Inflation adjustment

Adjusting to 2024 CLP

Because the dataset spans 18 cohort years, nominal loan amounts are not directly comparable across time. Each record's requested tuition was multiplied by a year-specific cumulative inflation factor to express amounts in 2024 Chilean Pesos (CLP):

adjusted = arancel_solicitado × (1 + inflation_factor)

The factors were set so that 2024 = 1.0 (no adjustment). The 2006 factor is ~1.10, meaning a 2006 loan amount must grow by ~110 % to match its 2024 purchasing-power equivalent. Factors for each year between 2006 and 2023 decrease monotonically toward zero.

Currency

CLP → USD Conversion

Dollar figures shown in the dashboard use a fixed reference exchange rate of 950 CLP per USD.
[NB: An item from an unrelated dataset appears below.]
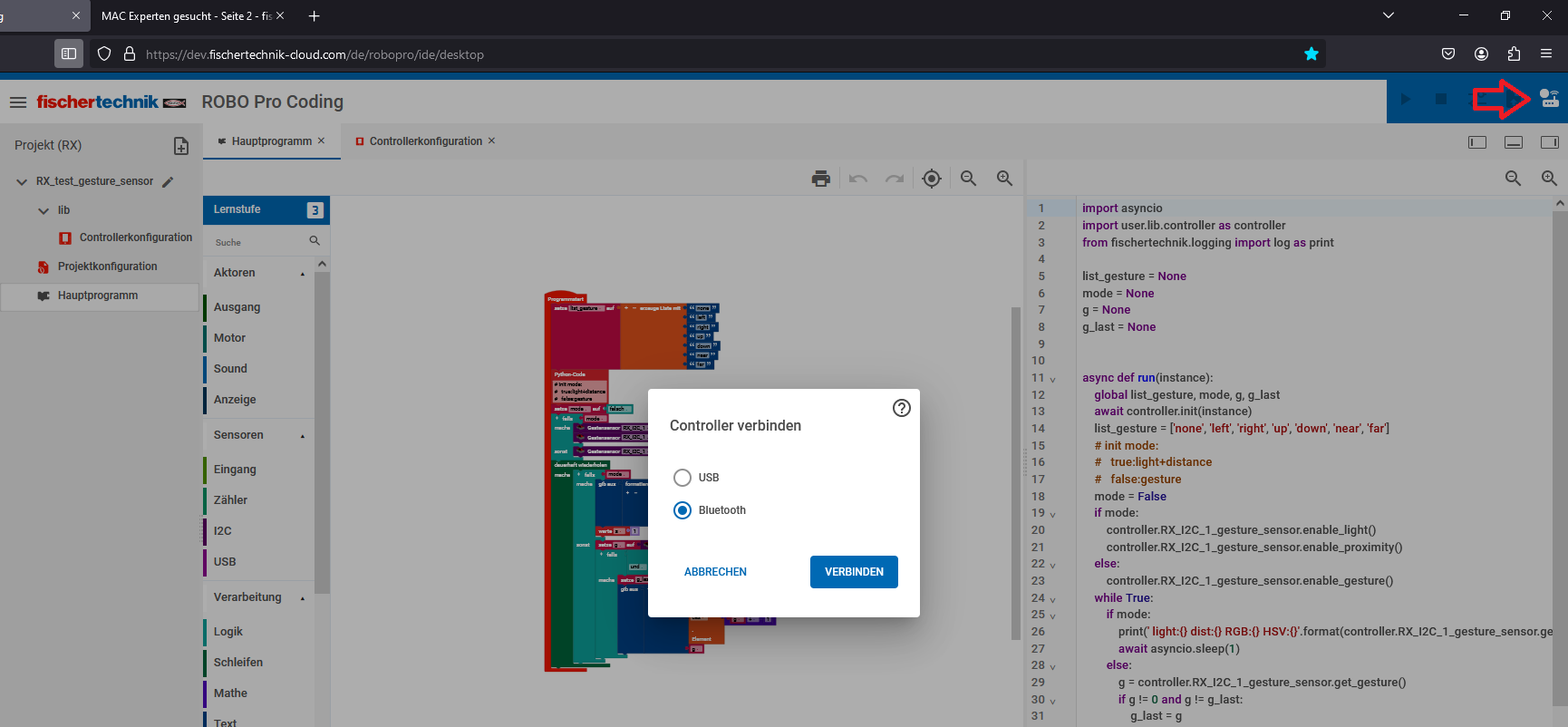Click the controller connect icon in header
The width and height of the screenshot is (1568, 727).
(1549, 99)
This single rate is applied uniformly to all years after inflation adjustment, so comparisons across cohorts reflect real purchasing power rather than historical exchange-rate fluctuations. It is an approximation intended for readability, not financial precision.

Metrics

How Each Indicator Is Calculated

  • New loans granted — count of records where tipo_beneficiario = "NUEVO BENEFICIARIO", grouped by year, region, income quintile, and gender.
  • Total borrowed (USD) — sum of inflation-adjusted tuition requests divided by 950, for the selected filters.
  • Average loan (USD) — mean of inflation-adjusted amounts divided by 950, weighted by transaction count.
  • % of tuition financed — mean of arancel_solicitado / arancel_referencia, restricted to values in the range (0, 1] to exclude data-entry errors.
  • Average years financed — mean number of distinct loan years associated with each student identifier.
  • Graduation rateSUM(egresos) / SUM(total_program_enrollments); counts records whose final status is graduation (egreso).
  • Desertion rateSUM(deserciones) / SUM(total_program_enrollments); counts records whose final status is formal dropout (deserción).
  • Student paths — each unique student–program combination is classified as: direct graduation, graduation after suspension, direct desertion, desertion after suspension, or career change (within or across institutions).
Limitations

Caveats & Known Constraints

  • The exchange rate (950 CLP/USD) is fixed and does not reflect year-by-year fluctuations in the peso–dollar rate.
  • Family income quintile is self-reported by applicants at the time of the loan application and may not reflect current economic status.
  • Geographic classification is based on the student's family region of origin, not the location of the institution attended.
  • Outcome statuses (graduation, desertion) are reported by institutions to INGRESA and may include reporting lags of one to two years for recent cohorts.
  • Records with missing quintile, region, or gender values are included in database totals but excluded from breakdowns that require those fields, which may cause small discrepancies between aggregate and disaggregated totals.
  • The dataset is administrative by nature and reflects only students who held an active CAE loan; students who repaid early, transferred to gratuity (free tuition), or whose records were merged may be undercounted in later years.
  • The dataset records reference tuition (arancel_referencia) rather than the actual tuition charged by each institution. Loan approval rates were derived by comparing the amount requested (arancel_solicitado) against the reference tuition, as lower-income students tend to request a higher share of tuition costs yet face lower approval rates.